Brewer gives some reasons to be dissatisfied with this response. He notes that I object to previous arguments which move from self-consciousness to objectivity in part by showing their failure to establish a necessary connection. But if I am allowed to avoid counterexamples by abjuring a commitment to necessary connections, why are the targets of my criticism not allowed to do likewise?
There are two possible complaints here. The first is that the arguments I criticise were not interested in establishing necessary connections and, to that extent, that the objections offered in ch.2 have no purchase. I'm not sure if Brewer intends this complaint but it would be an interesting case to make. Stuart Hampshire's Thought and Action—published the same year as Individuals—sets out in its first chapter a project which looks continuous in spirit and often in detail with what we now think of as Strawsonian metaphysics (see, e.g., Hampshire 1959, pp.1–21). But the ‘necessary presuppositions of thought and knowledge’ (p.14) which Hampshire aims to uncover are not supposed to be the ‘only possible [principles]’: ‘this would be the error of Kant, the belief that we can anticipate and set final limits to new forms of knowledge’ (p.13, cf. p.20). If the same conception of necessary conditions is at work in the arguments under evaluation in ch.2 of The Practical Self, then the criticisms made there are blunted.
Let us take Strawson's argument from self-consciousness to objectivity as a test-case (discussed in PS, pp.35–48). I'm sympathetic to the thought that Strawson's understanding of his project does not fit neatly into contemporary taxonomies.16 But Strawson insists, in the introduction to Individuals, that his topic is that ‘massive central core of human thinking which has no history—or none recorded in histories of thought… categories and concepts which, in their most fundamental character, change not at all’ (Strawson 1959, p.10). This looks incompatible with a conception of the necessary presuppositions of thought which allows variation across time and culture. Strawson is much more Kantian than Hampshire's relaxed historicism allows. So if the claim is that Strawson and the others considered in ch.2 were not concerned with establishing necessary connections, passages such as this need to be explained away. A case needs to be made.
The alternative complaint is that the arguments considered in ch.2 could be weakened in ways analogous to the discussion in ch.5, and that those reconstructed arguments would fare better against the objections offered in The Practical Self than the actual arguments considered. Here the thought would be not that differential standards are being applied in chs. 2 and 5 but that the same standards could be applied to different arguments. I agree that it would be fruitful to consider whether there are alternative arguments in the vicinity which avoid the problems raised. But it is not obvious that weakening the arguments would make them more plausible: some of the purported necessary conditions do not even look central to the lives of self-conscious beings.17 And, in any case, those are not the arguments which were given.
I suspect that part of the issue here is that Brewer wants to force the argument of The Practical Self into the mould of a Strawsonian transcendental argument with its emphasis on only the properly necessary. But one can admire the ambition of these arguments while sidestepping their concerns.
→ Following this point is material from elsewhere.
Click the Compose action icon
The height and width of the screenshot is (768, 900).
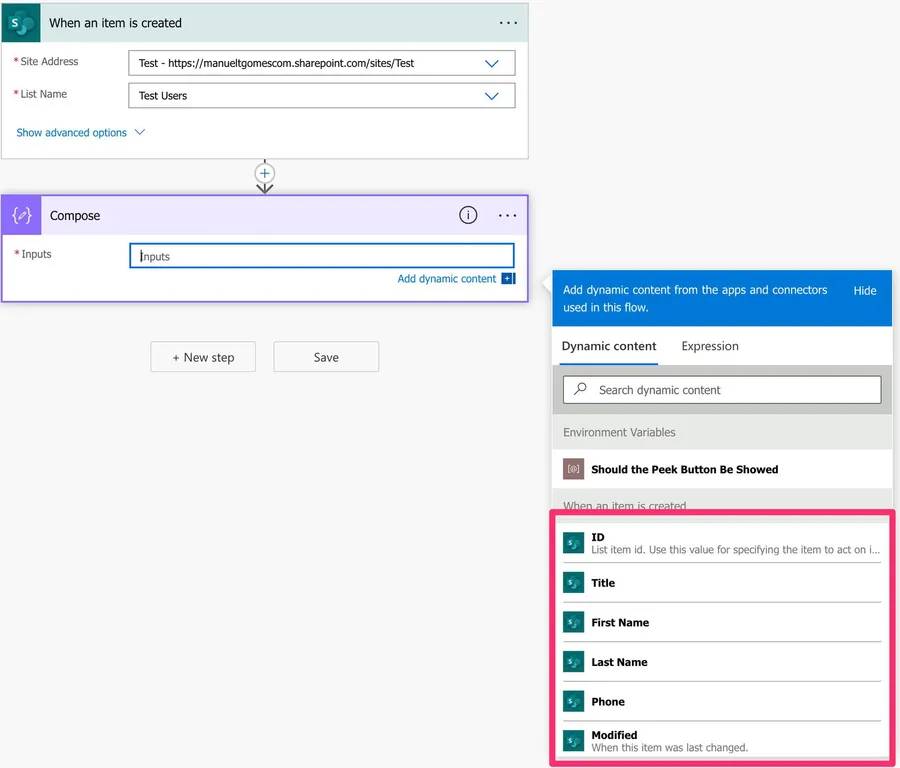22,215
Kant himself allowed all kinds of ways in which the historical could be put to use in properly transcendental projects—with images, symbols, practice, and ritual.18 And Hampshire is compelling on the way in which necessities may be supported by ‘the forms of our social life… the social world of conventionalised gesture, expression and habits of co-operation’ (Hampshire 1959, p.20). The argument in The Practical Self is that our faith in ourselves as intellectual agents is sustained by a practice which relates us to others. That this is not necessary need not be cause for concern.
We must have faith in ourselves as the agents of our thinking. Léa Salje gives a precise and perceptive account of the argument for this claim in The Practical Self. And she raises a set of concerns about whether the Kant-inspired account of practical assent outlined in The Practical Self can show that there is a positive epistemic basis for those claims we are required to accept on practical grounds.
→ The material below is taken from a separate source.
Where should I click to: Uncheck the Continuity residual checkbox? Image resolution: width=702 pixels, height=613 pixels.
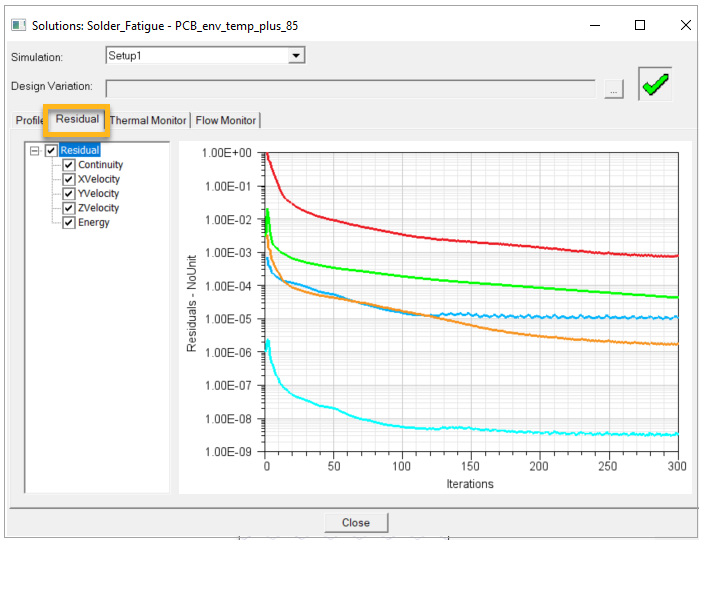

When do we have practical grounds to accept some claim? In ch.4 of The Practical Self I argue that we have practical grounds to accept a claim when it is both theoretically undecidable and practically required. A claim is theoretically undecidable when we lack theoretical grounds to accept or deny it. And a claim is practically required when assenting to the claim is a rational requirement on the pursuit of ends that we are required to set. Since we cannot pursue ends without taking them to be attainable—contra Brewer, above—it follows that if we are required to set some end, we are rationally required to accept any claim which is a condition on taking it to be attainable.
This account of practical assent underwrites the practical grounds for accepting that we are the agents of our thinking. For I suggest that self-conscious subjects are required to set the end of settling questions about the propriety of their perspective on the world and that assent to the claim that we are the agents of our thinking is a condition on the pursuit of that end. It follows that we have practical grounds to accept that we are the agents of our thinking.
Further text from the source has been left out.